With the upcoming testimony before the House Ways and Means Committee, he’d darn well better be taking his meds.
“Oh, we don’t wanna keep ya,” Daddy’d said, but his devil-tail smile was already on the curve. “You don’t have any sweet tea in the fridge, do you darlin?”
She didn’t, but it would only take but a minute to throw together.
She cut a look at Daddy’s new captive, Ethan Manderleigh, who fidgeted like a duke forced to share a farmer’s table. Like Maddy, he was dark-haired and approaching thirty.

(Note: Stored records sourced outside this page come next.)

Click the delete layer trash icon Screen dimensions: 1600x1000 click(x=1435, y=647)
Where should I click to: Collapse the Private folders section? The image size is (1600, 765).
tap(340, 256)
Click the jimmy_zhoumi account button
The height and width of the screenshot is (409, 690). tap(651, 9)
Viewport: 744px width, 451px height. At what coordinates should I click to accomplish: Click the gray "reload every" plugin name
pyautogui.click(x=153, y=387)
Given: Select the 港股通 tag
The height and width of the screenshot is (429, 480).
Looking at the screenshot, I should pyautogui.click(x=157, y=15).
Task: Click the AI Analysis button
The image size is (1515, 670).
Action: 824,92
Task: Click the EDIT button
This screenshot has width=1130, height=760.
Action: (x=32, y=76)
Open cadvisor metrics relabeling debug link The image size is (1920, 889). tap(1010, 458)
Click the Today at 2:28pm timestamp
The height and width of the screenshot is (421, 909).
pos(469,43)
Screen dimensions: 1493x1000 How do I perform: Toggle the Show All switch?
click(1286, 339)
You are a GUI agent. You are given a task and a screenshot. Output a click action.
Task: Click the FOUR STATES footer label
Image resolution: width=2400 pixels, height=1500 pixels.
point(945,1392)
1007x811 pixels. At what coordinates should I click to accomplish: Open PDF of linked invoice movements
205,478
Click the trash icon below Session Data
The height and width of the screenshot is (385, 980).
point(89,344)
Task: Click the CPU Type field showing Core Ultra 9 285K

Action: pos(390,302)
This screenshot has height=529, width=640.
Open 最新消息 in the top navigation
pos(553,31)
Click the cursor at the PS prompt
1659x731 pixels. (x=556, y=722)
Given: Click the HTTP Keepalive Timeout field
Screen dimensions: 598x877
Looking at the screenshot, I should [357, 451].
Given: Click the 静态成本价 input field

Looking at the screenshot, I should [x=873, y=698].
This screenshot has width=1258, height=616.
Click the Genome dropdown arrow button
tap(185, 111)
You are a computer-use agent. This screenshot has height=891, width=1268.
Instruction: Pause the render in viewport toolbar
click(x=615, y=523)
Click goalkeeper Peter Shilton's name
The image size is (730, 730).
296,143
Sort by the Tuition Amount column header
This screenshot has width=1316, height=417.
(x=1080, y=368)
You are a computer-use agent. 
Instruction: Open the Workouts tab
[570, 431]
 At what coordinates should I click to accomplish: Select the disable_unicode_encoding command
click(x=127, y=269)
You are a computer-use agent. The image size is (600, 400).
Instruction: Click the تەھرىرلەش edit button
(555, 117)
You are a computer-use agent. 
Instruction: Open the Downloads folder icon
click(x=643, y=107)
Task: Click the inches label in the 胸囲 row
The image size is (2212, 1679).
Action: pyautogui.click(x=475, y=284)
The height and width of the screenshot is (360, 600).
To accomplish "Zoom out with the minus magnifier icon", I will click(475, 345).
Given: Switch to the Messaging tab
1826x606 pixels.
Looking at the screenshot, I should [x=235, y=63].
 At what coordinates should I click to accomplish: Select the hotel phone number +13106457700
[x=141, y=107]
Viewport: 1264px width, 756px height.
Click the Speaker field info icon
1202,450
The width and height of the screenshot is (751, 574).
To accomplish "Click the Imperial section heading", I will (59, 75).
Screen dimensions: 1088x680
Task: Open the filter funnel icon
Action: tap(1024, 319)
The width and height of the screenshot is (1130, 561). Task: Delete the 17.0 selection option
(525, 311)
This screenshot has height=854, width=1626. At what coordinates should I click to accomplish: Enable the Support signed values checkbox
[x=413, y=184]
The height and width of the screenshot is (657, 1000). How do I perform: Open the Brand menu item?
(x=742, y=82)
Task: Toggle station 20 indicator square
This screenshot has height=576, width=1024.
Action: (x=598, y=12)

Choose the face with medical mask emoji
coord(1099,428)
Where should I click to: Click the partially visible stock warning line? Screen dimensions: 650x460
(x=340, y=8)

But while Madeleine’s eyes were blue, his were hazel, and Madeleine suspected the only blue in him would be found in his blood. She belonged to a family of mixed race: mulattos. He looked the opposite: purebred white, old money New Orleans. He leaned over and petted Jasmine under the table.
Daddy’s collection of people always proved eclectic. He could play poker with the governor at lunch and drink from a brown paper bag with parolees by supper. He’d explained that Ethan had joined the Historic Preservation Society, confirming Madeleine’s suspicion that he was some spoiled trust fund recipient. Tall, square-jawed, no doubt self-absorbed and stifling. Madeleine actually preferred when Daddy brought home street people.
But to his credit, Ethan Manderleigh seemed embarrassed at having intruded.